Op de ochtend van de operatie wordt altijd gecontroleerd of de patiënt nog instemt met de operatie en of er eventuele plotse veranderingen zijn, waaronder ziekte, waardoor de ingreep geen doorgang kan vinden. Is alles in orde, dan wordt de rest van de procedure in gang gezet. Crama legt uit waarom dit belangrijk is: “Op de dag van de operatie bereidt de apotheker de medicatie die vervolgens binnen 4 uur moet worden toegediend. Dat betekent dat de afstemming tussen polikliniek, apotheek en OK heel nauw luistert.” De apotheek levert 2 spuitjes: 1 voor de toediening en 1 als back-up. Het spuitje wordt tijdens de operatie bevestigd aan een doseermechanisme waarmee de medicatie uiterst precies gedoseerd kan worden. Het naaldje waardoor de medicatie onder de retina wordt geïnjecteerd, heeft een diameter van 41Ga (dat is nog dunner dan 0,1 millimeter). “De subretinale injectie wordt vlak naast de vaatboog toegediend”, legt Crama uit. “Dat doen we op één of zo nodig meerdere plekken, totdat er voldoende van de medicatie onder de macula zit, meestal tussen de 0,1 en 0,4 ml. Aan het eind van de ingreep wordt er lucht in de glasvochtruimte gebracht. Dit zorgt er tevens voor dat de subretinale vloeistof zich gelijkmatig onder de macula verspreidt. Ook dat moet overigens weer nauwkeurig op video en foto worden vastgelegd volgens het studieprotocol.”
Patiëntperspectief
Zoals reeds kort aangestipt, moeten patiënten goed op de hoogte zijn van wat ze van de ingreep verwachten, benadrukt Crama. “Het doel blijft om de achteruitgang te stoppen, maar vaak blijft het toch heel spannend omdat we ingrijpen in een oog dat nog redelijk goed functioneert. Er blijft altijd een kleine kans dat er door de ingreep een bloeding van de retina of chorioidea ontstaat, met mogelijke gevolgen voor de visus. De eerste 10 dagen na de operatie hebben de patiënten last van de luchtbel in het oog. Dit belemmert hun zicht aanzienlijk. Begeleiding ten aanzien van de verwachtingen voor, maar ook vlak na de operatie is dan ook essentieel. Zeker omdat in de eerste weken na de operatie de gezichtsscherpte nog niet optimaal is en er sprake kan zijn van metamorfopsie. Patiënten moeten binnen 3-4 weken aan het tweede oog behandeld worden; als na 3 weken het herstel nog niet volledig is, moeten ze wel al besluiten of ze die tweede operatie willen. Dat kan lastige keuzen opleveren. Gelukkig verliep het herstel bij de inmiddels geopereerde patiënten voorspoedig.”

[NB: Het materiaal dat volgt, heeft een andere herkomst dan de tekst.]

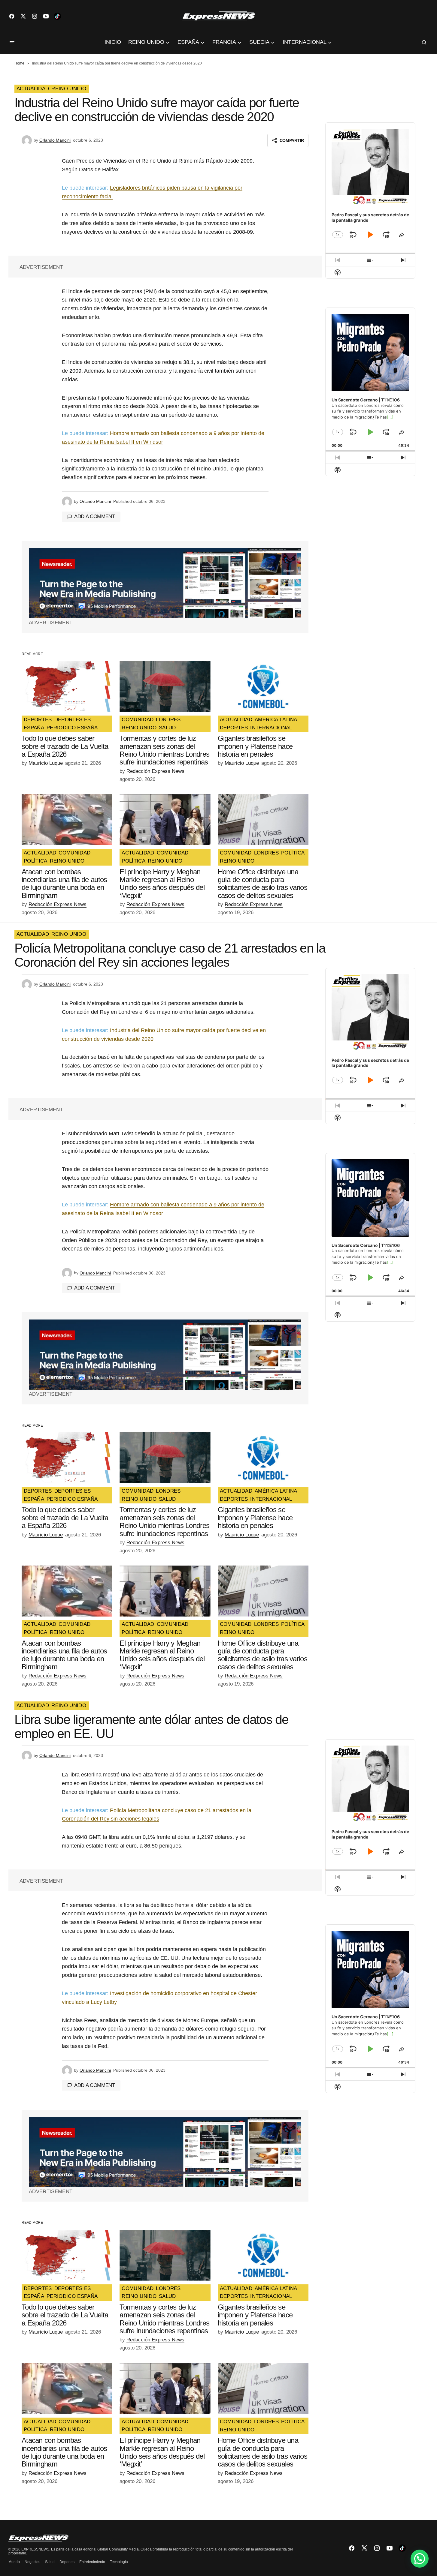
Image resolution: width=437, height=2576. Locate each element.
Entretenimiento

De vele media-aandacht die deze operatie kreeg, heeft tot veel animo bij patiënten geleid, vertelt Crama. “Het wakkert bij veel patiënten toch de hoop aan dat het ook voor hen geschikt is. Maar het blijft belangrijk om te benadrukken dat deze behandeling helaas niet voor alle vormen van retinitis pigmentosa geschikt is. De ontwikkelingen op het gebied van gentherapie binnen de oogheelkunde zijn in ieder geval geweldig; ik ben blij daar een bijdrage aan te kunnen leveren.”
Gentherapie
Het Radboudumc had in maart 2023 de primeur om in het kader van een internationale klinische studie als eerste in Nederland een patiënt met een retinitis pigmentosa wegens een RPGR-genmutatie te behandelen met een nieuwe vorm van experimentele gentherapie.
1:3000 Nederlanders heeft een vorm van retinitis pigmentosa. Bij 10-20% is een verandering in het RPGR-gen de oorzaak.
Gentherapie bestaat uit een onklaar gemaakt virus (vector) waar een nieuw stukje genetisch materiaal aan is geplakt. Doel van de behandeling is het voorkomen van blindheid.
In het Radboudumc wordt onder meer gewerkt aan het identificeren van genen door eigen genetisch onderzoek in de patiëntpopulatie. Daarnaast is er ook een Europese database waar dergelijke informatie wordt opgeslagen.